Köhler, Guido

Biographia Cisterciensis – Dictionary of Cistercian Biography online

Guido Köhler

Guido Köhler

Abt des Klosters Reifenstein 1769–1792

† 5. Feb. 1793 Reifenstein

Guido Köhler aus Heiligenstadt war Bursar in Reifenstein, dann Ökonom im Zisterzienserinnenkloster Meyendorf, bis er am 14. März 1769 anstelle seines verstorbenen Vorgängers Adrian Löffler zum Abt gewählt und am 16. Dezember 1769 von Generalabt François Trouvé bestätigt wurde.

In seine 23jährige Regierungszeit fallen die Eingriffe der strikt aufklärerisch gesinnten kurfürstlichen Regierung in das Klosterleben. 1772 musste Reifenstein die Pfarreien Beberstedt und Birkungen, die ihm 500 Jahre und länger inkorporiert gewesen waren, an Weltgeistliche abtreten, während die Pfarreien Kallmerode, Kleinbartloff und Hausen weiter von Klostergeistlichen versehen werden durften, weil sie nicht ausreichend bepfründet waren. Eine am 1. Juli 1774 an das Mainzer Domkapitel gerichtete Eingabe um die Rückgabe der Pfarreien blieb erfolglos. Der Verlust Birkungens war umso schmerzlicher als das Kloster dort kurz zuvor das Pfarrhaus hatte neu erbauen lassen.

1773 wurden nach der Aufhebung ihres Heiligenstädter Kollegs sechs Jesuiten eine zeitlang in Reifenstein untergebracht, darunter P. Johann Wolf, der Verfasser einer Politischen Geschichte und einer Kirchengeschichte des Eichsfelds. Die 1777 von kurfürstlichen Kommissaren vorgenommene Visitation stellte den guten wirtschaftlichen Stand der Abtei fest und lobte die Anstrengungen des Klosters zur Linderung der Hungersnöte 1771 und 1772 durch die Ausgabe von Almosen. 1771 lieh Abt Guido 500 Reichstaler, ob in Zusammenhang mit der Hungersnot oder der Vollendung der von seinem Vorgänger begonnenen Bauten (Dormitorium) ist nicht überliefert.

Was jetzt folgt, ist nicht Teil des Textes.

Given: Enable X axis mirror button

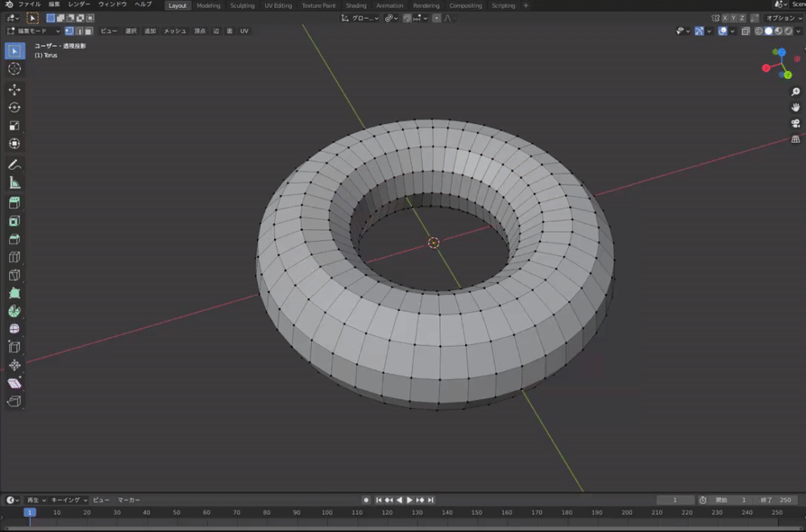Looking at the screenshot, I should 725,18.
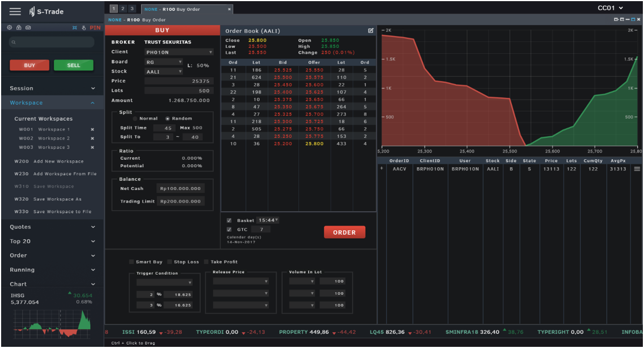Enable the Smart Buy checkbox
Screen dimensions: 644x348
tap(132, 262)
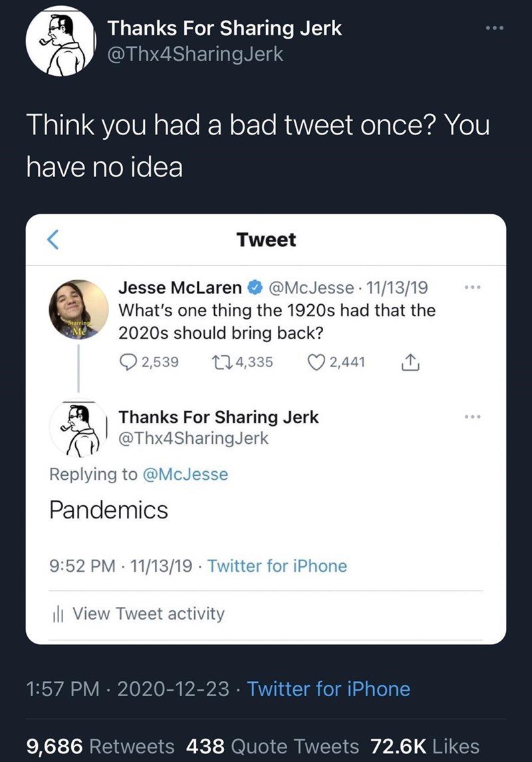Click Thanks For Sharing Jerk's avatar at top

[x=64, y=41]
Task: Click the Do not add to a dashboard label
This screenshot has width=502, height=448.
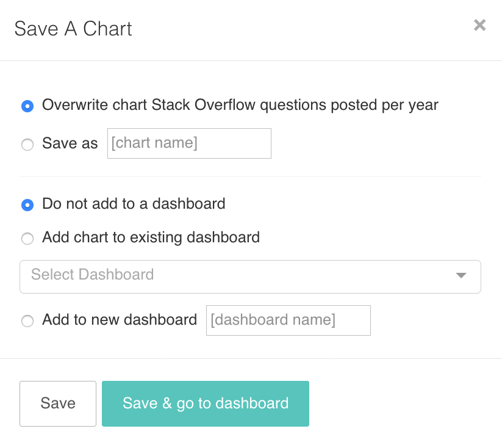Action: (134, 204)

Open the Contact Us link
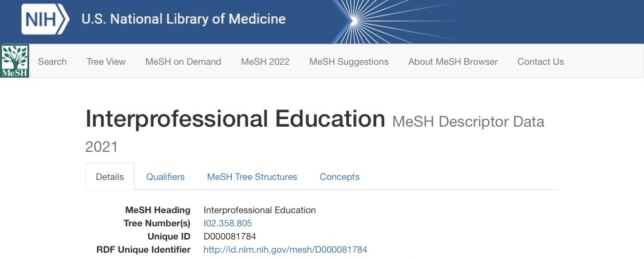(540, 62)
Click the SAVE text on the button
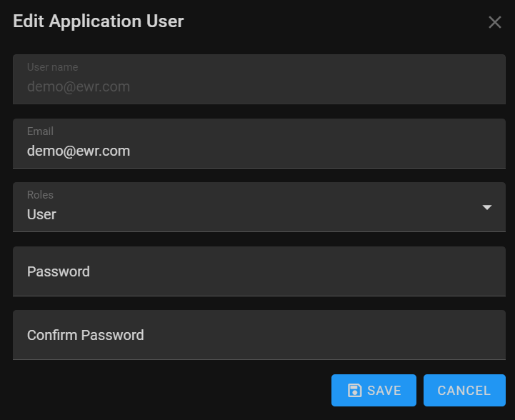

1778 wurde Abt Guido vom Ordensgeneral zum Spezialkommissar für die Klöster im Magdeburgischen und Halberstädtischen Gebiet bestellt, 1786 zum Visitator für Marienrode. 1783 war er zum Generalkapitel eingeladen und wurde 1787 vom Kurfürsten zum Primas der Stände des Eichsfelds ernannt. Als solcher war er zugleich Assessor des Oberlandesgerichts und des Steueramtes mit einem Gehalt von 100 Talern. Besorgt um das leibliche Wohl seiner Untertanen besoldete er einen Arzt, der alle Konventualen (1783: 23) einmal jährlich untersuchen musste.

Von einem Schlaganfall getroffen und gänzlich erblindet, resignierte Abt Guido am 28. September 1792 und starb am 5. Februar 1793.

gge, Jan. 2019


Daten:

Abbas: el. 14. März 1769, res. 28. Sep.1792.

Literatur:

Knieb, Philipp: Zur Geschichte des ehemaligen Zisterzienser- Klosters Reifenstein, in: Unser Eichsfeld 9, Heiligenstadt 1914, S. 8–26, 103–119, 191–245.